***** MATERIAAL *****
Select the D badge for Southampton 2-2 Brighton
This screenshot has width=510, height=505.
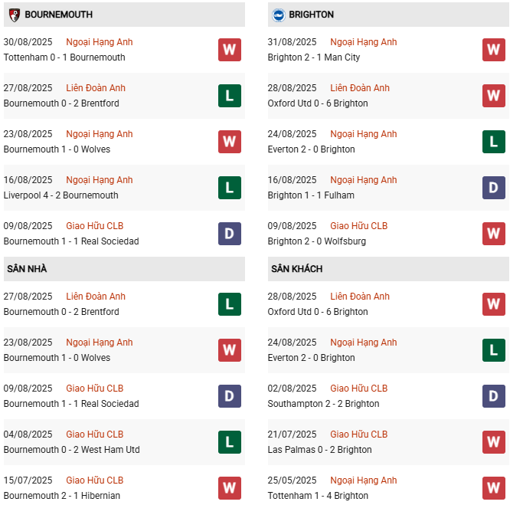click(494, 396)
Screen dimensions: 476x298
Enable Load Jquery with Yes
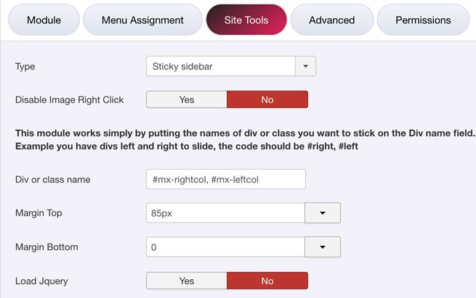(187, 281)
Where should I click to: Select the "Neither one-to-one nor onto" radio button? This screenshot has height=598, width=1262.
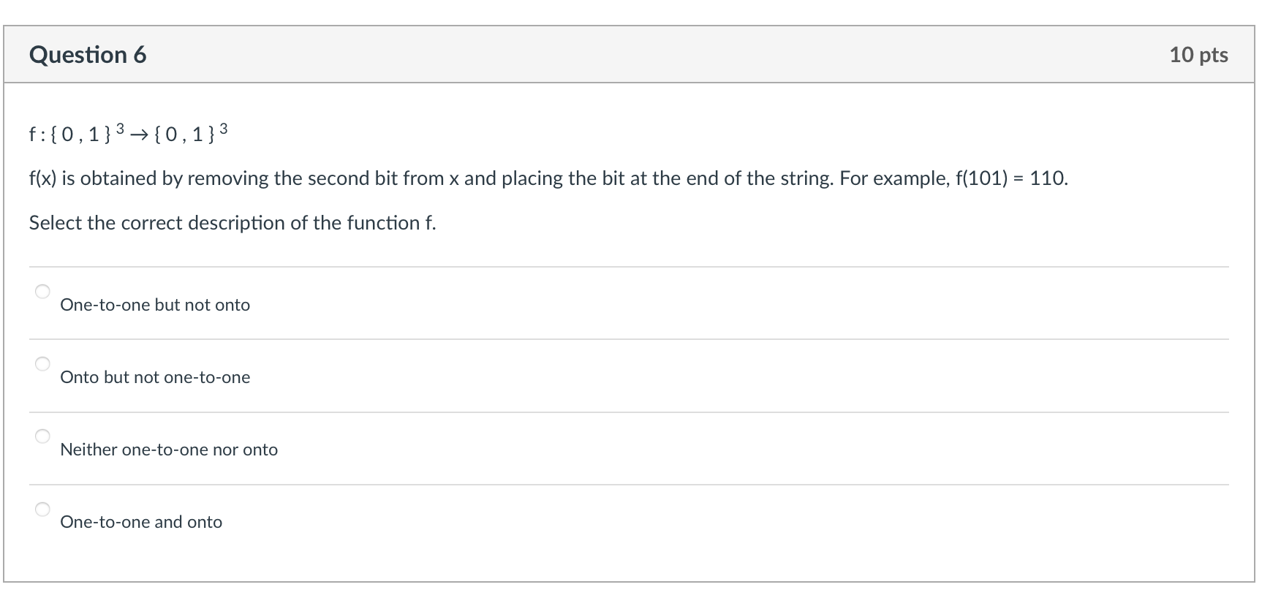(43, 436)
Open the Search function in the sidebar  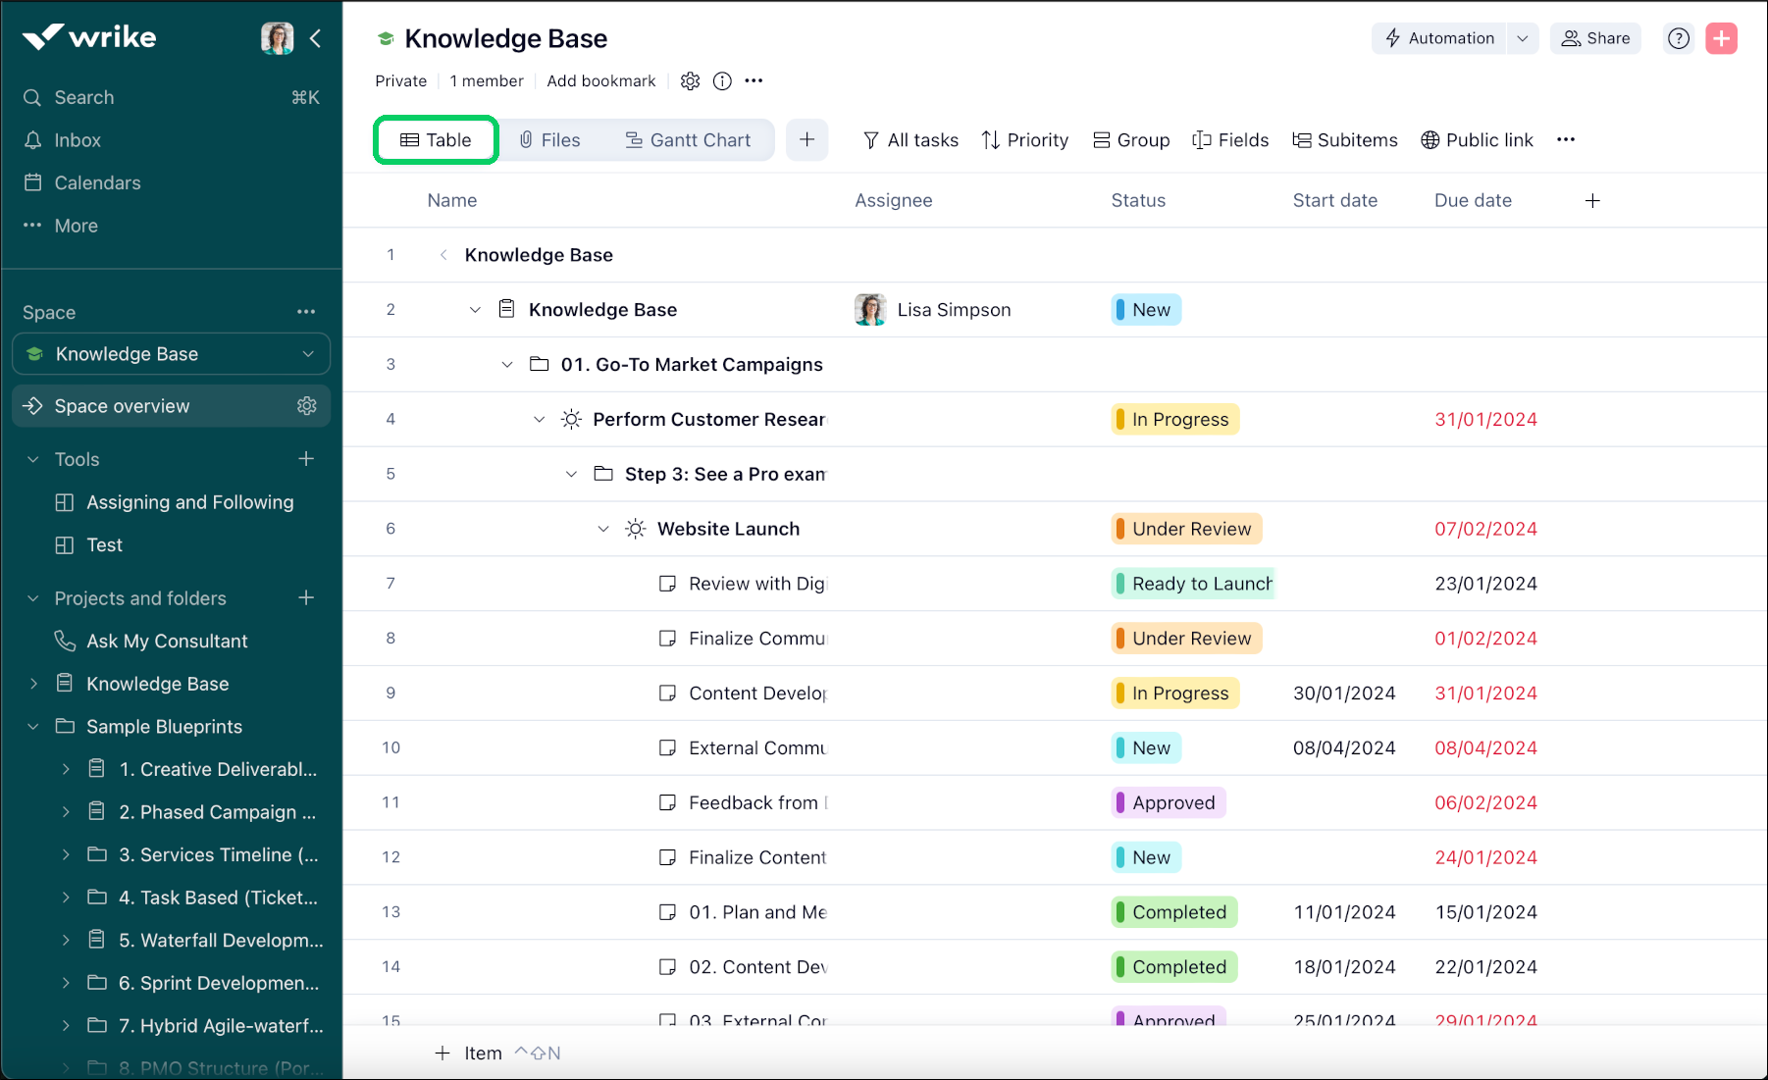pyautogui.click(x=82, y=97)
*****
- _OPDRACHT_
Verzamel uit de items hierboven elke regel waarin het woord "screenshot" voorkomt, en zet die regels onder elkaar.

- _RESULTAAT_
This screenshot has width=510, height=505.
Where should I click to: Select the "Neither one-to-one nor onto" radio button? This screenshot has height=598, width=1262.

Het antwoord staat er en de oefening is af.